Provide the goods and service at the costs and discounts offered, but which are subject to change by the Networks at any time, such pricing always referenced at www.fiverand.co.za.
Professionally respond to all inquiries received from the Contact Sheet in a timely manner on any Business Day.
11.3 Where possible, pass on referrals and leads to the DEALER to assist in expanding his business;
11.4 Manage and maintain the relationships it has forged with suppliers,
11.5 Ensure continuity of supply at competitive rates,
11.6 Maintain in good working order the IT infrastructure including software, hardware, and backups, and will take all reasonable steps to ensure the security and integrity of data.
11.8 Make available (during office hours) the call centre infrastructure in order to assist DEALERS with regard to the Airtime services we provide.
12. THE DEALER'S RIGHTS & DUTIES
The DEALER:-
12.1 shall not offer for sale, sell, cede, assign, mortgage or otherwise encumber or deal with any benefit, or right under this Agreement without the prior written consent of FIVE RAND;
12.2 Shall not own any part of the intellectual property of FIVE RAND under any circumstances
12.4 may not appoint any other person or entity into their position in the relationship with FIVE RAND.
12.5 will ensure that his participation takes advantage of the automated systems and the DEALER hereby authorizes FIVE RAND to deduct a penalty of R100 where any action on the part of the DEALER requires human intervention to rectify any situation (examples include failure to enter a cellular reference number correctly when making payment, not entering a cellular reference number, duplicate value payments causing funds paid to be suspended, resend any order where the DEALER has failed to add a back-up Email address… and so on). The parties agree the penalty will be R200.00 if requested outside of business hours.

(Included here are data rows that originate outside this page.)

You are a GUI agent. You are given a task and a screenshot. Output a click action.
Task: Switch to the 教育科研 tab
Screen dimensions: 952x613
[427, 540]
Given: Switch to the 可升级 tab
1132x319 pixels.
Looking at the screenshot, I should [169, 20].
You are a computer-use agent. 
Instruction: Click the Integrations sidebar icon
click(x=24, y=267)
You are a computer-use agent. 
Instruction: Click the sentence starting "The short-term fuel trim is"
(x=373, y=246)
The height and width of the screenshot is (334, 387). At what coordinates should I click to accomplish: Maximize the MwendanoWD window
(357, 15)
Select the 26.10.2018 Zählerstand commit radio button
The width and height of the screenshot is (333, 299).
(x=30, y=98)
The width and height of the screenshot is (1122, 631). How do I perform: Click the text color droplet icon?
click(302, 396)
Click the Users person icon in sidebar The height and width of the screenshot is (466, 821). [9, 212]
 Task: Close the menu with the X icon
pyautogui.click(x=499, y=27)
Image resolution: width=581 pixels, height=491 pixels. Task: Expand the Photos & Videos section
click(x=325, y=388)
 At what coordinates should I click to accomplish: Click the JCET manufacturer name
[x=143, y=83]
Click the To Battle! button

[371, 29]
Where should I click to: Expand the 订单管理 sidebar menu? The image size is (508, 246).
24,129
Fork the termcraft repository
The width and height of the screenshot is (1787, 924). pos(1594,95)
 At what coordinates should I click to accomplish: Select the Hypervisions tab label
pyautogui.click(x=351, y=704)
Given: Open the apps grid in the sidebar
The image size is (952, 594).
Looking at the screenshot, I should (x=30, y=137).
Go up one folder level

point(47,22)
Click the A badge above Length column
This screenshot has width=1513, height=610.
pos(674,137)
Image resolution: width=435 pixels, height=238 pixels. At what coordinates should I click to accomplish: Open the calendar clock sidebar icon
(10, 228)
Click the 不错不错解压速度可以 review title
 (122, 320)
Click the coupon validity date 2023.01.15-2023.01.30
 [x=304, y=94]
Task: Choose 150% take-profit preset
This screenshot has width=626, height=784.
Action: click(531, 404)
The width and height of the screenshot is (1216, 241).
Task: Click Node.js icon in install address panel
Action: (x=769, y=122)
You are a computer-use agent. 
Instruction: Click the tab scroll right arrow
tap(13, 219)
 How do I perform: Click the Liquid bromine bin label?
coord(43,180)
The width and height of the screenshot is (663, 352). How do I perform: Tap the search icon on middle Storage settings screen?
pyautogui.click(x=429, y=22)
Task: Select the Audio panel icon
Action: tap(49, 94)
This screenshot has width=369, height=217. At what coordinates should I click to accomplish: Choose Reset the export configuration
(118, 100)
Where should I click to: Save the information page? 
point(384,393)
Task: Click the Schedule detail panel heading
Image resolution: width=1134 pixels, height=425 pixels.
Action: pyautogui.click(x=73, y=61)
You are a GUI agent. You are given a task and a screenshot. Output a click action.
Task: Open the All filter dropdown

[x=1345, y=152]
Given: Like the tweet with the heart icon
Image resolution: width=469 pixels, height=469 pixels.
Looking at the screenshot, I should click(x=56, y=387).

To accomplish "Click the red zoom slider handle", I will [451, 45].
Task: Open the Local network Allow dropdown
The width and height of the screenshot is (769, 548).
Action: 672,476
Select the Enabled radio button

12.6 The parties agree they will conduct business with integrity and honesty with each other and with their customers. In the event of deliberate misrepresentation or if there is any fraudulent activity on the part of the DEALER then FIVE RAND reserves the right to terminate this agreement without compensation to the DEALER, each party reserving their rights with regard to further remedy under law.
13. RESTRAINT OF TRADE
There is no restraint of trade. However, no advertising material using the FIVE RAND name or logo may be produced in any way without the prior written consent of FIVE RAND.
14. SPECIAL CONDITIONS
There are none.
15.
INDEMNITY
The DEALER hereby irrevocably indemnifies FIVE RAND and its Directors against all claims of whatsoever nature and from whatsoever source arising from anything done or omitted to be done related to the business of the DEALER or by FIVE RAND.
16. SALE OR ASSIGNMENT
In the event the DEALER is made an offer for his business, such offer must be in writing and a copy of the sale agreement must be lodged with FIVE RAND so that the relationship can continue on similar terms with the purchaser.
17. WHOLE AGREEMENT
This Agreement embodies the entire Agreement between the parties with regard to the FIVE RAND business opportunity and no alteration to, or variation of this agreement or any part thereof shall be of any force or effect unless such changes are reflected on the website and the DEALER has agreed thereto by marking the appropriate tick box.
18.
DOMICILIUM
FIVE RAND chooses as its domicilium citandi et executandi for all purposes of this Agreement the following address:-
18.1 FIVE RAND at:-
301 Building Three
Tygervalley Chambers
27 Willie Van Schoor Drive
Bellville
18.2 The DEALER at:-
The E-mail address and/or the cell number given by the DEALER upon registration, alternatively the physical address that the DEALER has chosen and has
entered under 'EDIT MY DETAILS' at http://www.fiverand.co.za/
Provided that any party may from time to time upon 7 (SEVEN) days written notice by pre-paid registered post to the other appoint any other physical address within the Republic of South Africa (not being a post office box or post restante) as its domicilium citandi et executandi.